See Attachment B hereton 
 
Cellular Technical Services Company, Inc. 
(Name of Registrant as Specified in Charter)
has caused this notification to be signed on its behalf by the undersigned hereunto duly authorized.
             
Date
  November 15, 2007   By   /s/ Jeffrey G. Spragens
 
           
 
          Jeffrey G. Spragens
Chief Executive Officer & President

 


 

ATTACHMENT A TO FORM 12b-25
Form 10-QSB for the Quarter Ended September 30, 2007
PART III — NARRATIVE
     Although the management of Cellular Technical Services, Inc. (the “Registrant”) has been working diligently to complete all required information for its Form 10-QSB for the quarter ended September 30, 2007 (the “Form 10-QSB”), the Registrant is unable to file its Form 10-QSB within the prescribed time period without unreasonable effort or expense. The reason causing the Registrant’s inability to file timely could not be eliminated by the Registrant without unreasonable effort or expense.
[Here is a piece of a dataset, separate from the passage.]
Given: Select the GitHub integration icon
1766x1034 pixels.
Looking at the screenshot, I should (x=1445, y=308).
     On September 10, 2007, the Registrant filed its Form 8-K (the “Form 8-K”), including Form 10 disclosures, with regard to its acquisition of 100% of the issued and outstanding membership interests in SafeStitch LLC (“SafeStitch”) in exchange for 11,256,369 shares of the Registrant’s common stock, which represented a majority of the Registrant’s outstanding shares of common stock after the acquisition (the “SafeStitch Acquisition”). The Form 8-K included unaudited historical financial statements for the combined operations of the Registrant and SafeStich for the six month periods ended June 30, 2007 and June 30, 2006 and for the period beginning September 15, 2005 (inception of SafeStitch) and ended June 30, 2007 and pro-forma information. For accounting purposes, the SafeStitch Acquisition has been treated as a recapitalization of Safestitch, with Safestitch as the acquirer (reverse acquisition), and the Registrant’s historical financial statements prior to September 4, 2007 are those of SafeStitch. The Registrant’s auditor was not the auditor for SafeStitch.
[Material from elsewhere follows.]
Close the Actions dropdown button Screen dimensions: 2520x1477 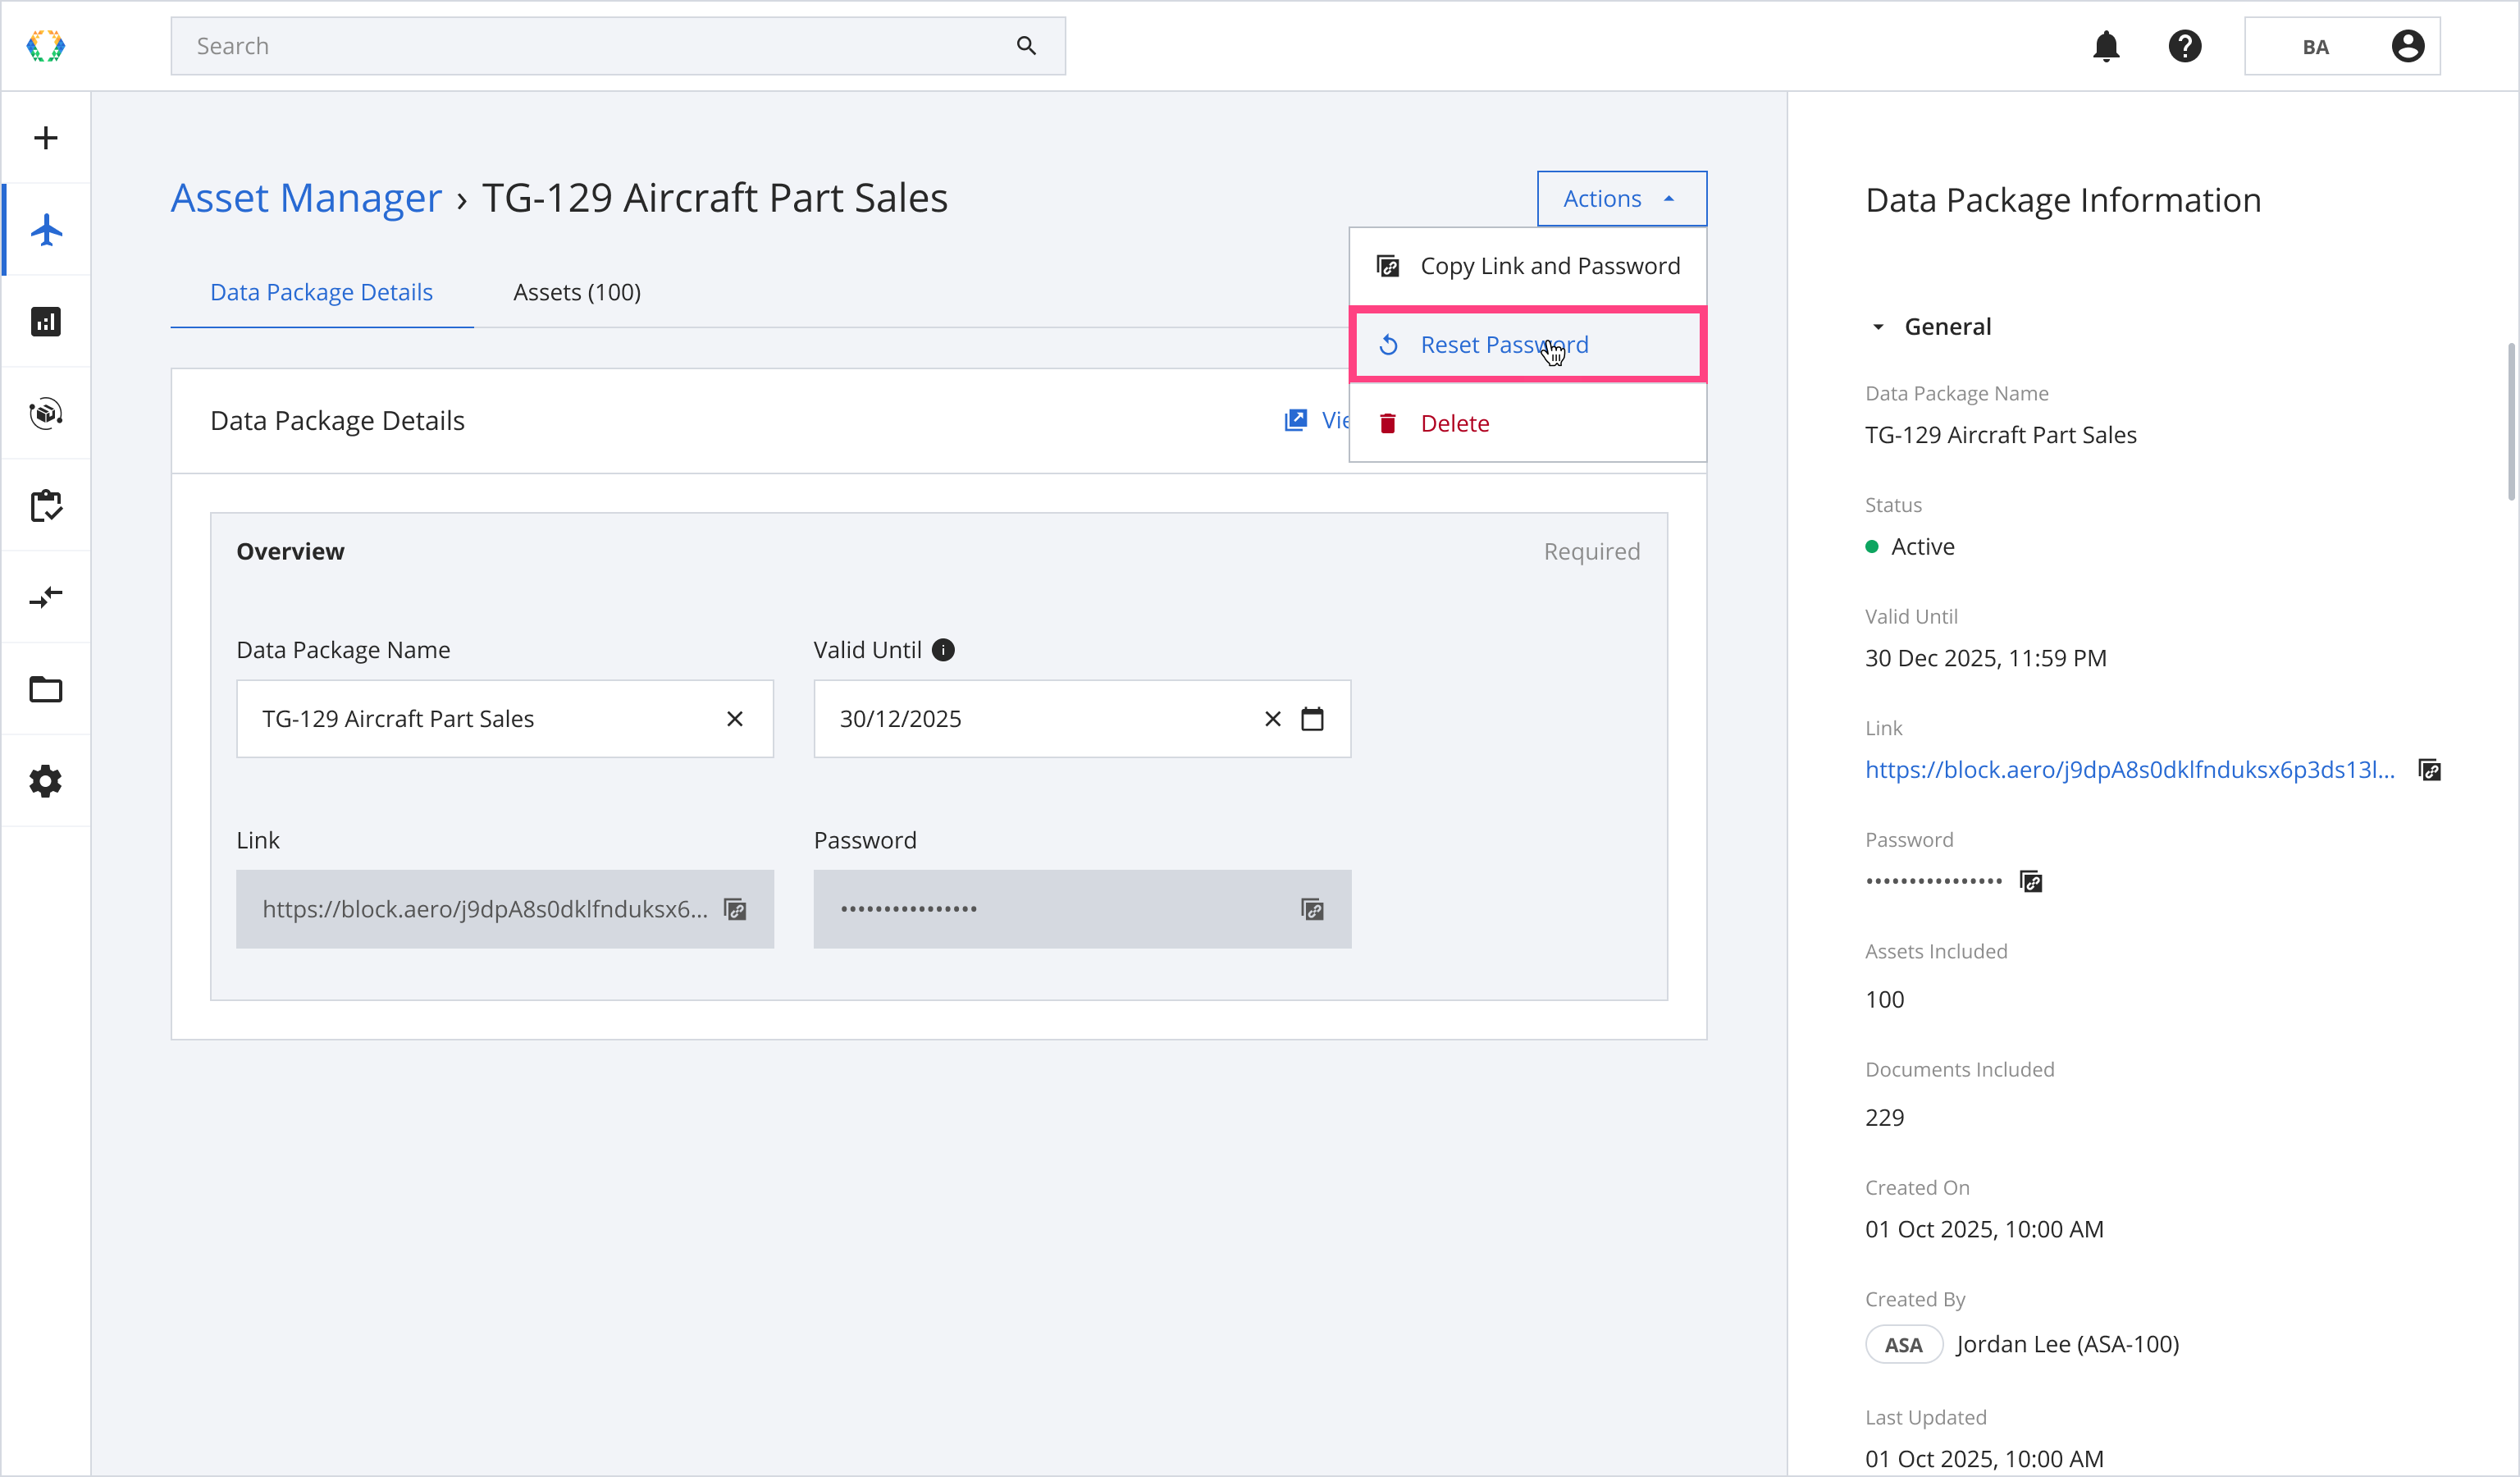[x=1620, y=198]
     Furthermore, the Registrant completed the SafeStitch acquisition in the last month of its quarter ended September 30, 2007, and as a result of these and other factors, while preparing the Registrant’s financial statements for inclusion in the Form 10-QSB, the Registrant only recently determined that certain adjustments were required in the accounting for certain general and administrative and research and development expenses contained in the financial statements for and as of the six months ended June 30, 2007 and June 30, 2006 and for the period beginning September 15, 2005 (inception of SafeStitch) and ended June 30, 2007, which were included in the Form 8-K; consequently, pending final review, we anticipate that our net loss for each of the foregoing periods as will be reported in the Amended Form 8-K will increase over the figures previously filed in the Form 8-K. See below.
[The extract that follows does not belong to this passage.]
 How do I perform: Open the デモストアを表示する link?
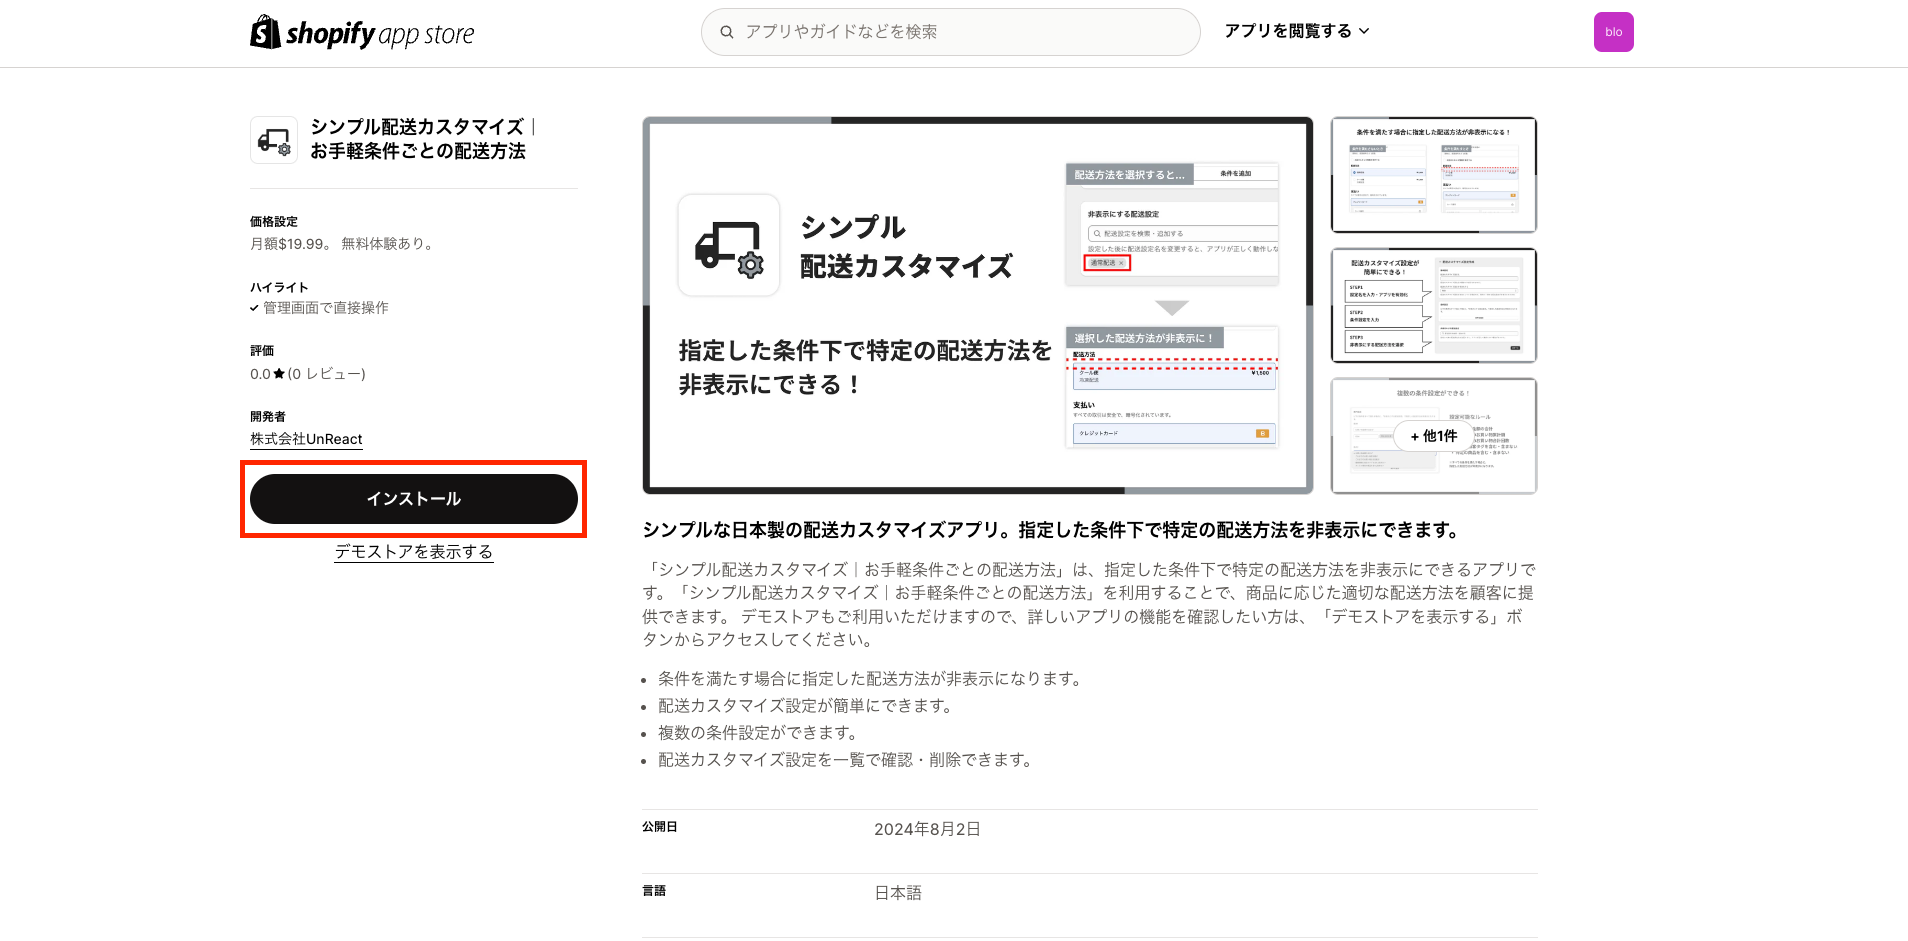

     The Registrant is diligently completing its review of the information relevant to the foregoing financial statements and anticipates that it will file the Form 10-QSB no later than the fifth calendar day following the prescribed due date.
ATTACHMENT B TO FORM 12b-25
     The Registrant expects to report the following significant changes in its results of operations from those previously reported in the Form 8-K: an increase in net loss for the six month periods ended June 30, 2007 and June 30, 2006 of approximately $120 to $125 thousand and $175 to $180 thousand, respectively, and an increase in net loss for the period beginning September 15, 2005 (inception of SafeStitch) and ended June 30, 2007 of approximately $120 to $125 thousand. In addition, pending final review, the Registrant expects to disclose increased research and development and general and administrative expenses which reflect increased operations as the Registrant matures, resulting in a net loss of approximately $750,000 for the third quarter of 2007, more than double the loss for the third quarter of 2006 (which has not previously been reported, as SafeStitch was not then part of a reporting entity) and approximately 70% of the net loss for the first six months of 2007.